Source: Popular Mechanics December 1909
When a bald fellow had got fed up with rubbing lotions on his scalp or taking bullocks’ blood supplements, it was time to go for something more drastic – a vacuum cap.
An early form of this device was invented in New York in 1898 by Claude O. Rosell. The cap, which he dubbed the ‘Capillary Chalice’, took its inspiration from the ancient surgical practice of cupping. By using suction to draw blood into the scalp, the rubber device was intended to stimulate the circulation of blood and to loosen the scalp from the skull.
‘When the scalp has thus been loosened,’ read the patent, ‘it ceases to impede the normal circulation of the blood among the roots of the hair, and as a consequence there is a proliferation of cells and a new formation of blood vessels.’
It reminds me of one of those hopper popper toys from the 80s, and I imagine it coming unstuck and pinging off into the atmosphere, to the wearer’s disgruntlement.
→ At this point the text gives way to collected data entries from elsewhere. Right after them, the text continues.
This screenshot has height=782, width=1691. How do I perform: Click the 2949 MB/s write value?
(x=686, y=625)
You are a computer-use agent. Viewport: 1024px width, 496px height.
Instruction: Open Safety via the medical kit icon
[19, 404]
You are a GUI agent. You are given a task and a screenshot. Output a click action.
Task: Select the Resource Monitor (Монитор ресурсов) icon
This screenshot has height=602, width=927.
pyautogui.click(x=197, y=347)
To prevent air getting in around the edges, the cap had to be coated with a suitable substance such as cold cream, petroleum jelly or beeswax, and Rosell also suggested that if desired, the patient could first apply diluted formaldehyde to the scalp as an antiseptic. The invention was versatile and could be used to provide a cupping action to other parts of the body – the biggest size available (6”) was also recommended as a breast enlarger.
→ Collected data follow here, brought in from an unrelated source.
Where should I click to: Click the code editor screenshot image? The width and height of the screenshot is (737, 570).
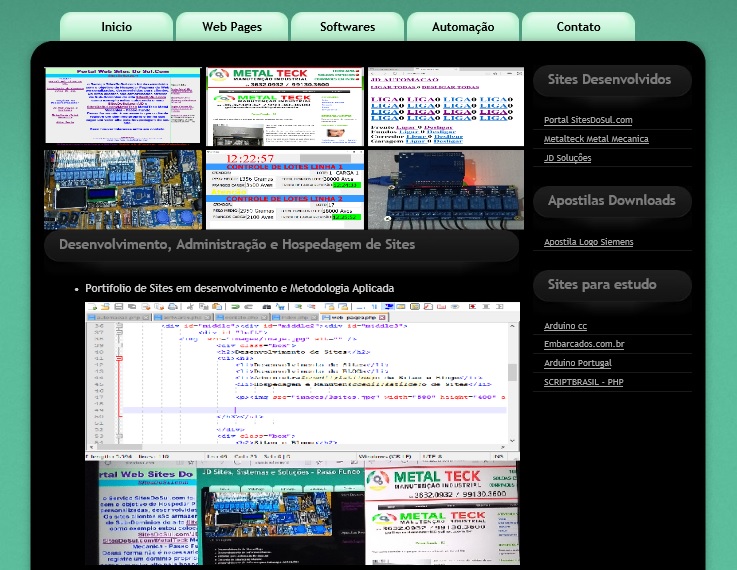tap(302, 380)
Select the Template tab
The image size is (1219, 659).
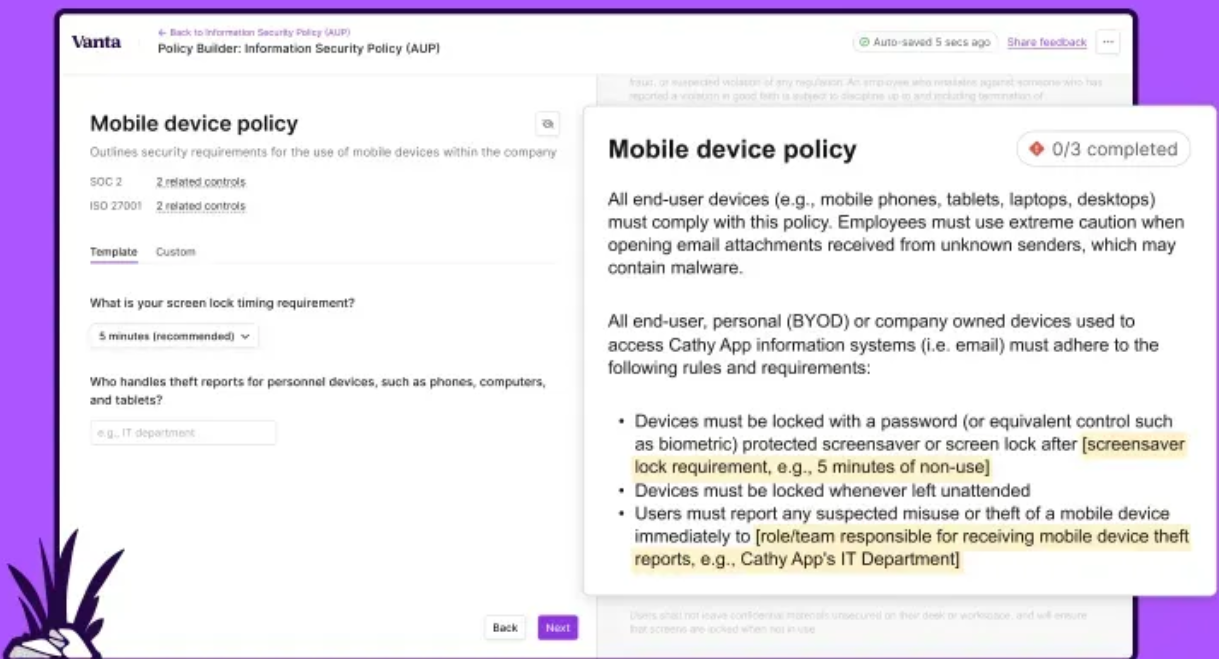coord(113,252)
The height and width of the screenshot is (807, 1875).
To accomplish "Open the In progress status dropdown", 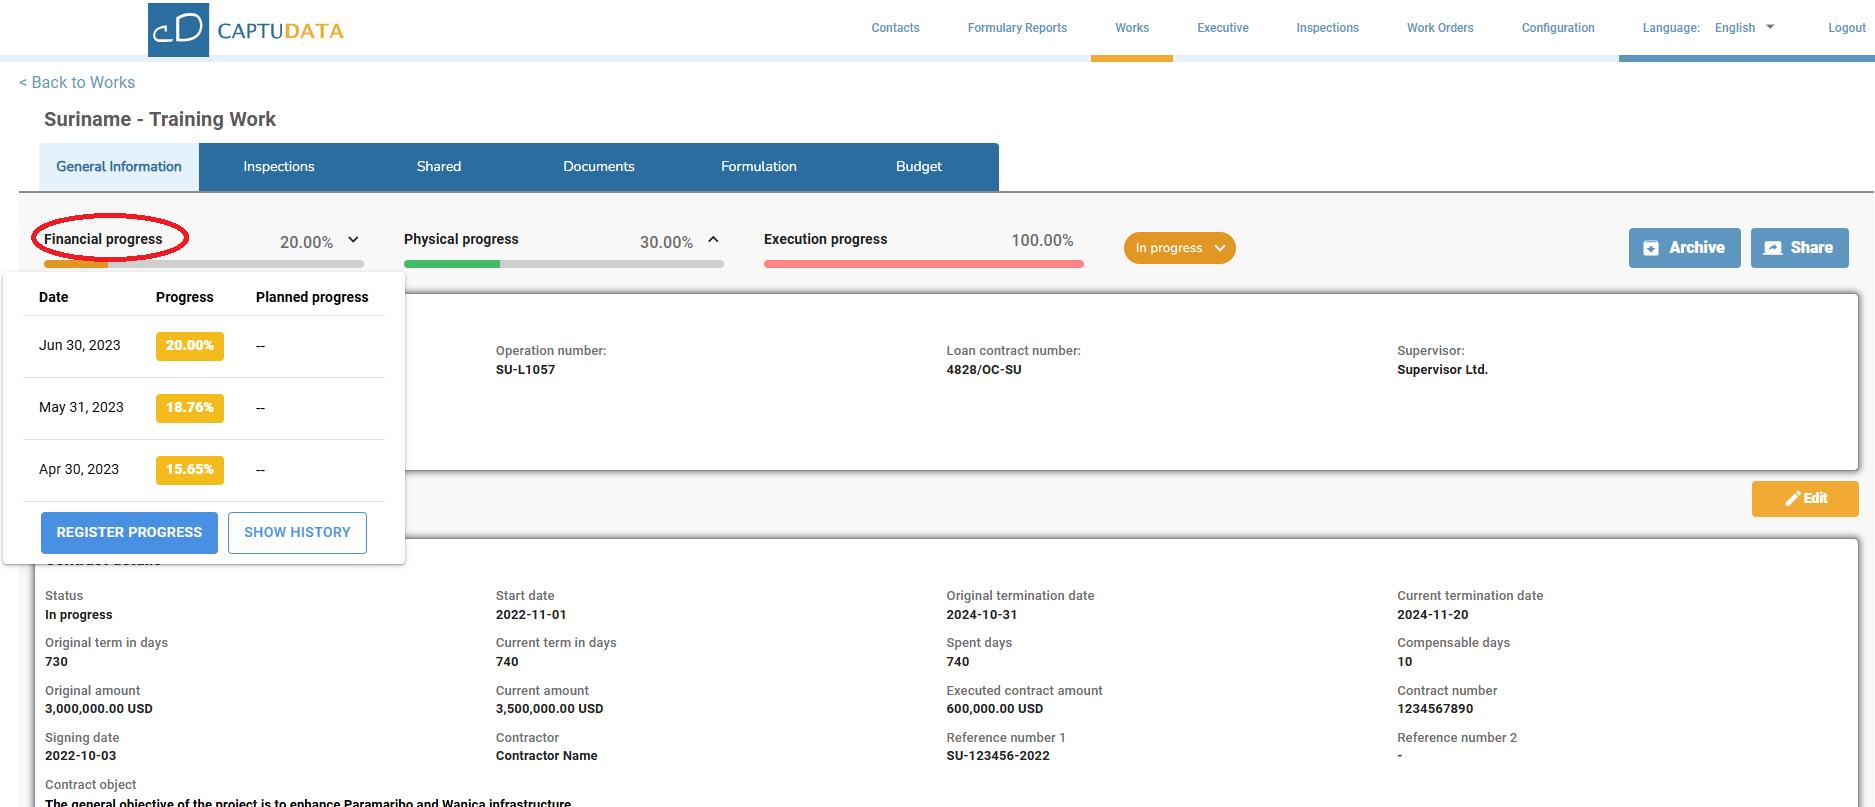I will coord(1179,248).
A year later, another inventor, Frederick Watkins Evans, had improved upon the idea by incorporating a tube that the user could either connect up to a vacuum pump or simply put in his mouth and suck.
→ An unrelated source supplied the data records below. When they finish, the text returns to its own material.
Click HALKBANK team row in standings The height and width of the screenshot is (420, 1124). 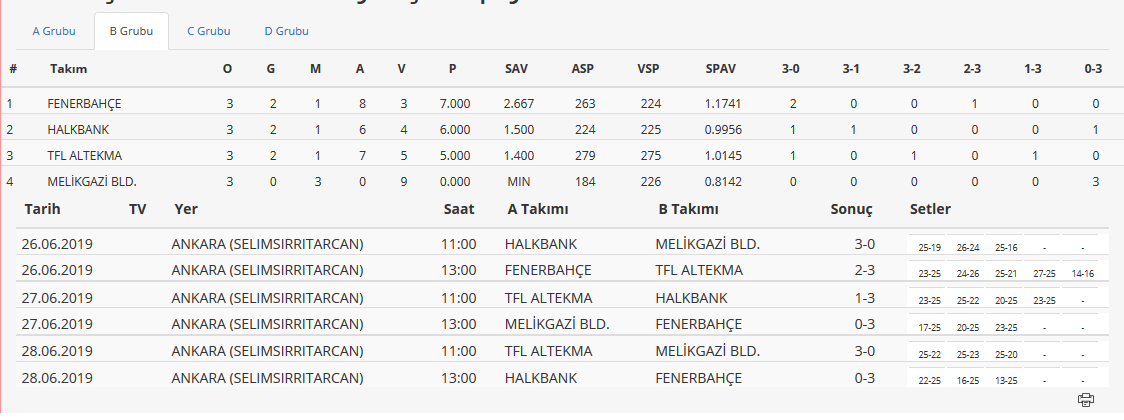pos(562,130)
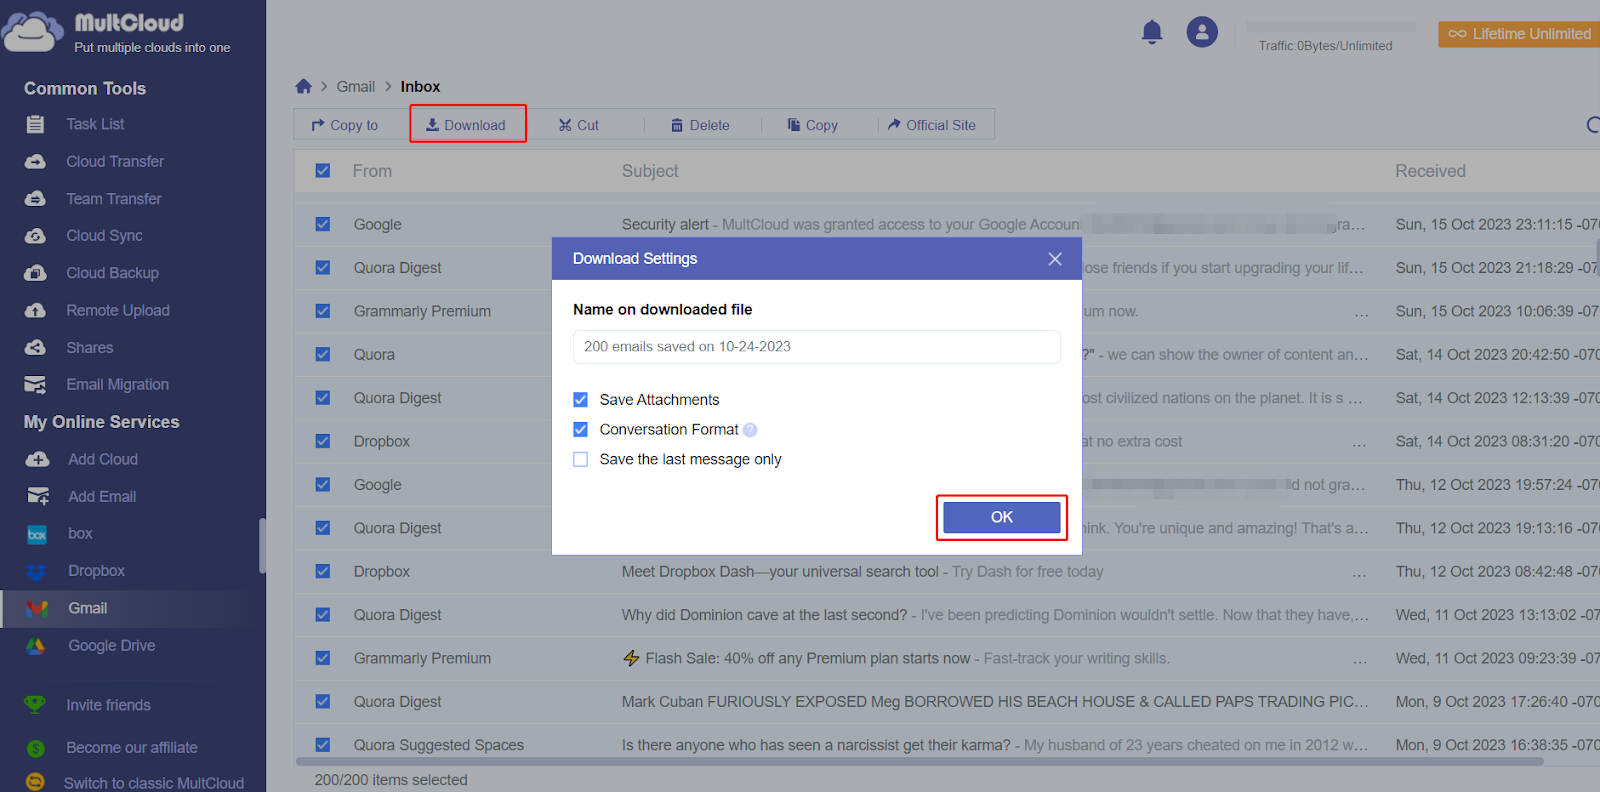Click the Conversation Format help icon
1600x792 pixels.
(x=750, y=430)
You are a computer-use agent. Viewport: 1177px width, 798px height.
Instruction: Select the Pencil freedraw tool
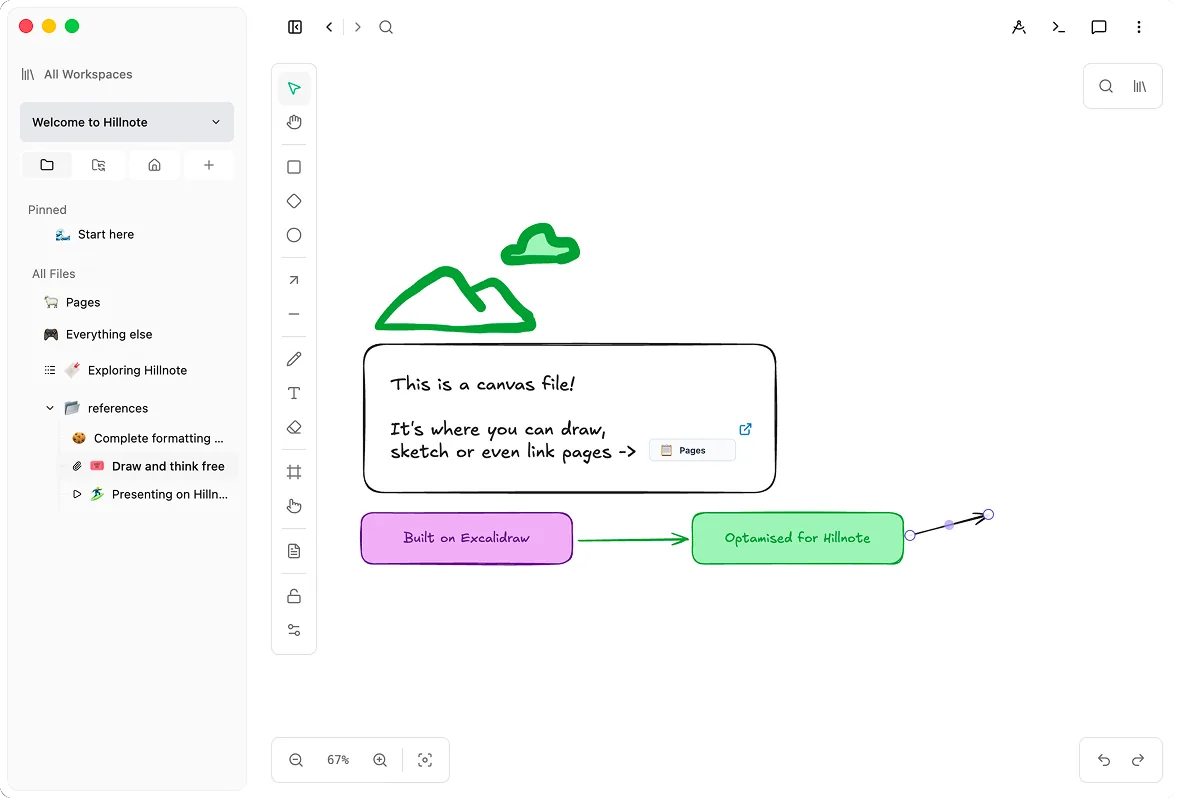pyautogui.click(x=293, y=359)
The inventions proliferated and within a few years had become solid bell-like structures with a rubber seal around the base.
In 1904, Napoleon W. Dible recognised that there was a problem with the devices then on the market – the patient’s whole head tended to get sucked up into the cap, uncomfortably stretching his neck. To alleviate this objectionable feature, Dible’s invention contained an internal support that pressed on the scalp, keeping the patient down. Dible’s cap had a greater volume inside than the earlier versions, and the tube shown on the left was to be attached to a pump.
As to their efficacy, it is interesting to note that these devices frequently cropped up for sale second-hand in the classified ads of early 20th-century US newspapers. Either they worked so wonderfully that their owners didn’t need them any more, or – perhaps more likely – they simply sucked.